All lines from the one containing "Image resolution: width=1169" down to the one containing "Viewport: 1267px width, 588px height.", both ends included, are to be given again exactly; omit the rest of the listing below.
◇ ◇ ◇ ◇ ◇
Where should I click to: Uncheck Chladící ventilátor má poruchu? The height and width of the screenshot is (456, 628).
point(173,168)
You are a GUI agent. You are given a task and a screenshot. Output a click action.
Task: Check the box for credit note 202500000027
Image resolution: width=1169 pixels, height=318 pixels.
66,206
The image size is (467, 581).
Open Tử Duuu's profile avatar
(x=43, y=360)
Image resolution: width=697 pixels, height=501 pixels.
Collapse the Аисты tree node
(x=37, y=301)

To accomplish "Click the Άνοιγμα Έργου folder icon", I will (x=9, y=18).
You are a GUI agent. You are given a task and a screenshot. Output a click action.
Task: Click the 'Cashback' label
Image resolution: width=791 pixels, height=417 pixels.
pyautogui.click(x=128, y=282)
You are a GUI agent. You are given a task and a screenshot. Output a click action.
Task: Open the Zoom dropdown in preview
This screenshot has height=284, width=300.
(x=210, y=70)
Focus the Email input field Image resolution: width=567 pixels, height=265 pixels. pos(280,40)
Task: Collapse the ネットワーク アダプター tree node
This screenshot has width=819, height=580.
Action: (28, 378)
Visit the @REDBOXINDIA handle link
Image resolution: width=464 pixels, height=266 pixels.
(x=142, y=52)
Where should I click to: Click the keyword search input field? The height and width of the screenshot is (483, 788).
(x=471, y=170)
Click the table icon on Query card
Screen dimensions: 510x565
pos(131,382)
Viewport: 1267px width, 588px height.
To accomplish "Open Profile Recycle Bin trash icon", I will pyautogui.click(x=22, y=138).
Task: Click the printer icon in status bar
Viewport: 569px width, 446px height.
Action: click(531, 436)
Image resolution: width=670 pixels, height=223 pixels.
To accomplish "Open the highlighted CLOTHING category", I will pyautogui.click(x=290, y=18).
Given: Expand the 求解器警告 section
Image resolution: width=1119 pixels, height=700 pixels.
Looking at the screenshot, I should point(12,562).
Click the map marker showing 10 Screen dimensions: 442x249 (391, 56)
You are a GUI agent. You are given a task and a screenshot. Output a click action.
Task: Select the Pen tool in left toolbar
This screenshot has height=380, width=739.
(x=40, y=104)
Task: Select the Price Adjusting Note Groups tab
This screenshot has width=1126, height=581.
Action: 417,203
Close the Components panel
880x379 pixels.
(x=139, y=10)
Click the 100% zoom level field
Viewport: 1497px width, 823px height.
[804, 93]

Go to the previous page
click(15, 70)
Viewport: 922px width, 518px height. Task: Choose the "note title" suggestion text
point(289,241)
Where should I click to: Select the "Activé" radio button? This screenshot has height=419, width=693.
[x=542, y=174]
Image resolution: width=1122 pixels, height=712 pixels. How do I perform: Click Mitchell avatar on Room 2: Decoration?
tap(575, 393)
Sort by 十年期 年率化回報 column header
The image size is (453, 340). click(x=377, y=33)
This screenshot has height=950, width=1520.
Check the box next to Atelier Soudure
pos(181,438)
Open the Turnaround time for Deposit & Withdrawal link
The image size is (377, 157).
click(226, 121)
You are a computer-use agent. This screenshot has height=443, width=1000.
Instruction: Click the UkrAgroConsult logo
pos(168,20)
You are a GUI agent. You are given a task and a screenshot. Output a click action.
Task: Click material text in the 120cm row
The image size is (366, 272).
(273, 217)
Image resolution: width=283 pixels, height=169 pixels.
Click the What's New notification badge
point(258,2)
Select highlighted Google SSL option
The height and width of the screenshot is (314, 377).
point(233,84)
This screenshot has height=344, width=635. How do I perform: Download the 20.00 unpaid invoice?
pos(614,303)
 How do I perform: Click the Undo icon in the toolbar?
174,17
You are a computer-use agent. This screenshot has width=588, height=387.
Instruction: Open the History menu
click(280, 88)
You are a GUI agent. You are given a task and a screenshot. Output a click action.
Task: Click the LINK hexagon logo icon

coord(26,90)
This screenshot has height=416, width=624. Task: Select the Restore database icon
◇ ◇ ◇ ◇ ◇
• _SOLUTION_:
Image resolution: width=1169 pixels, height=318 pixels.
66,206
The image size is (467, 581).
Open Tử Duuu's profile avatar
(x=43, y=360)
Image resolution: width=697 pixels, height=501 pixels.
Collapse the Аисты tree node
(x=37, y=301)

To accomplish "Click the Άνοιγμα Έργου folder icon", I will (x=9, y=18).
You are a GUI agent. You are given a task and a screenshot. Output a click action.
Task: Click the 'Cashback' label
Image resolution: width=791 pixels, height=417 pixels.
pyautogui.click(x=128, y=282)
You are a GUI agent. You are given a task and a screenshot. Output a click action.
Task: Open the Zoom dropdown in preview
This screenshot has height=284, width=300.
(x=210, y=70)
Focus the Email input field Image resolution: width=567 pixels, height=265 pixels. pos(280,40)
Task: Collapse the ネットワーク アダプター tree node
This screenshot has width=819, height=580.
Action: (28, 378)
Visit the @REDBOXINDIA handle link
Image resolution: width=464 pixels, height=266 pixels.
(x=142, y=52)
Where should I click to: Click the keyword search input field? The height and width of the screenshot is (483, 788).
(x=471, y=170)
Click the table icon on Query card
Screen dimensions: 510x565
pos(131,382)
Viewport: 1267px width, 588px height.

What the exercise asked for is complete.